The double inequality

$$ \sqrt{\frac{\pi}{2}}=\lim_{x\rightarrow\infty} \bigl[\sqrt {x+p}e^{x}K_{0}(x) \bigr] < \bigl[\sqrt{x+p}e^{x}K_{0}(x) \bigr]< \lim_{x\rightarrow0} \bigl[\sqrt {x+p}e^{x}K_{0}(x) \bigr]=\infty $$

(3.8)

holds for all \(x>0\) if \(p\geq1/4\), and inequality (3.8) is reversed if \(p=0\).

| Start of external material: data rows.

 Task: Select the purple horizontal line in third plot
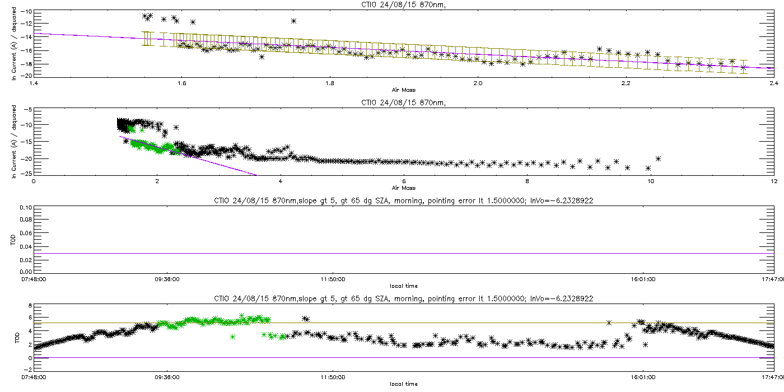tap(403, 253)
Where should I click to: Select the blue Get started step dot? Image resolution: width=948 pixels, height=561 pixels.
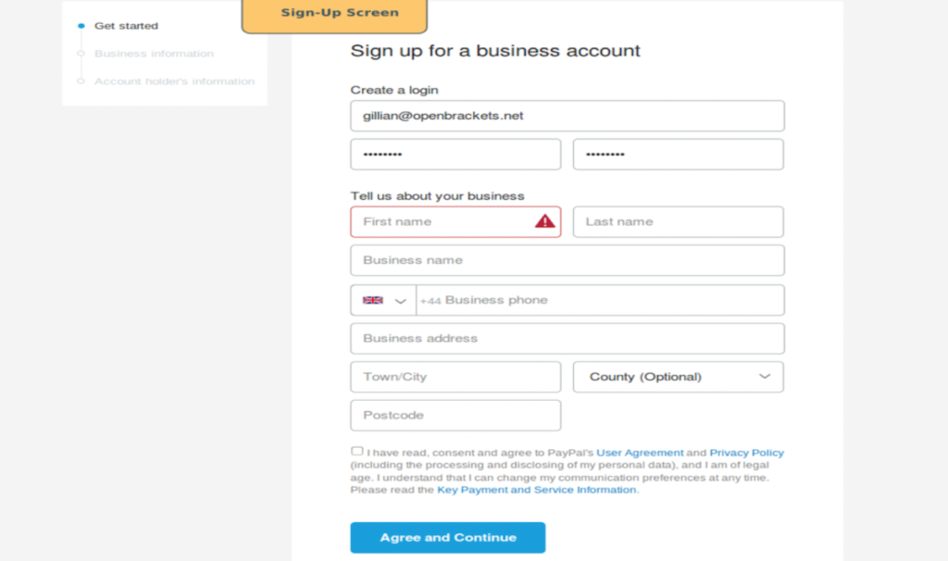pyautogui.click(x=83, y=25)
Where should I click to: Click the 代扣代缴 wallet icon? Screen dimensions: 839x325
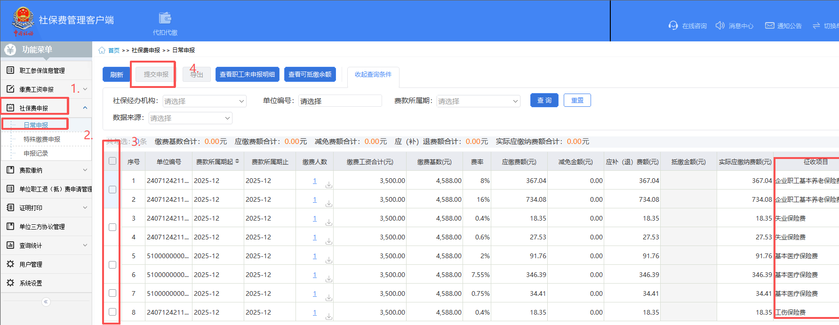165,18
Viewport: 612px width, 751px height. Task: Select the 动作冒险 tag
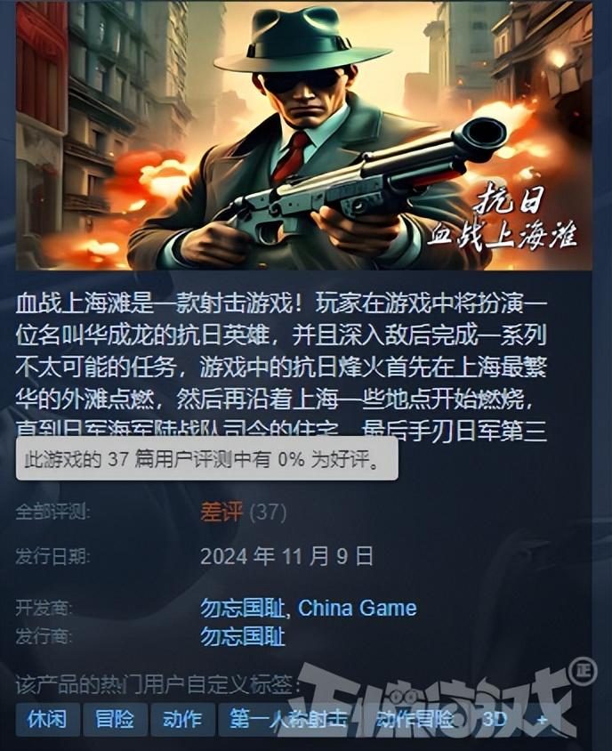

Remark 3.4 also leads to Corollary 3.6.

Corollary 3.6

Let \(p, q\geq0\). Then the double inequality

$$ \sqrt{\frac{y+p}{x+p}}e^{y-x}< \frac{K_{0}(x)}{K_{0}(y)}< \sqrt{ \frac {y+q}{x+q}}e^{y-x} $$

holds for all \(0< x< y\) if and only if \(p\geq1/4\) and \(q=0\).

Remark 3.7

We clearly see that the lower bound for \(K_{0}(x)/K_{0}(y)\) in Corollary 3.6 is better than the bounds given in (1.11) and (1.12) for \(\nu=0\).

Remark 3.8

From the inequality

$$ \frac{\Gamma (x+\frac{1}{2} )}{\Gamma(x+1)}< \frac{1}{\sqrt {x+\frac{1}{4}}} $$

given in [10], (2.20), and the fact that

$$ \frac{1}{\sqrt{x+\frac{1}{4}}}>\frac{8\sqrt{x}}{8x+1} $$

for all \(x>0\) we clearly see that the lower bound given in Theorem 3.1 for \(\sqrt{2/\pi}e^{x}K_{0}(x)\) is better than that given in (1.8) and (1.9). But the upper bound given in Theorem 3.1 is weaker than that given in (1.8).

Remark 3.9

From Theorem 3.1 and Corollary 3.3 we clearly see that there exist \(\theta_{1}=\theta_{1}(x)\in(0, 1/4)\) and \(\theta_{2}=\theta_{2}(x)\in (0, 1/4)\) such that

$$ K_{0}(x)=\sqrt{\frac{\pi}{2(x+\theta_{1})}}e^{-x},\qquad K_{1}(x)= \biggl[1+\frac{1}{2(x+\theta_{2})} \biggr]\sqrt{ \frac{\pi}{2(x+\theta_{1})}}e^{-x} $$

for all \(x>0\).

Theorem 3.10

Let \(x>0\), \(n\in\mathbb{N}\), \(R_{n}(x)=K_{n+1}(x)/K_{n}(x)\), \(u_{0}(x)=1+1/(2x)\), \(v_{0}(x)=1+1/(2x+1/2)\), and \(u_{n}(x)\) and \(v_{n}(x)\) be defined by

$$ u_{n}(x)=\frac{1}{v_{n-1}(x)}+\frac{2n}{x},\qquad v_{n}(x)=\frac {1}{u_{n-1}(x)}+\frac{2n}{x}\quad (n\geq1). $$

(3.9)

Then the double inequality

$$ v_{n}(x)< R_{n}(x)=\frac{K_{n+1}(x)}{K_{n}(x)}< u_{n}(x) $$

(3.10)

holds for all \(x>0\) and \(n\in\mathbb{N}\).

Proof

We use mathematical induction to prove inequality (3.10). From Corollary 3.3 we clearly see that inequality (3.10) holds for all \(x>0\) and \(n=0\).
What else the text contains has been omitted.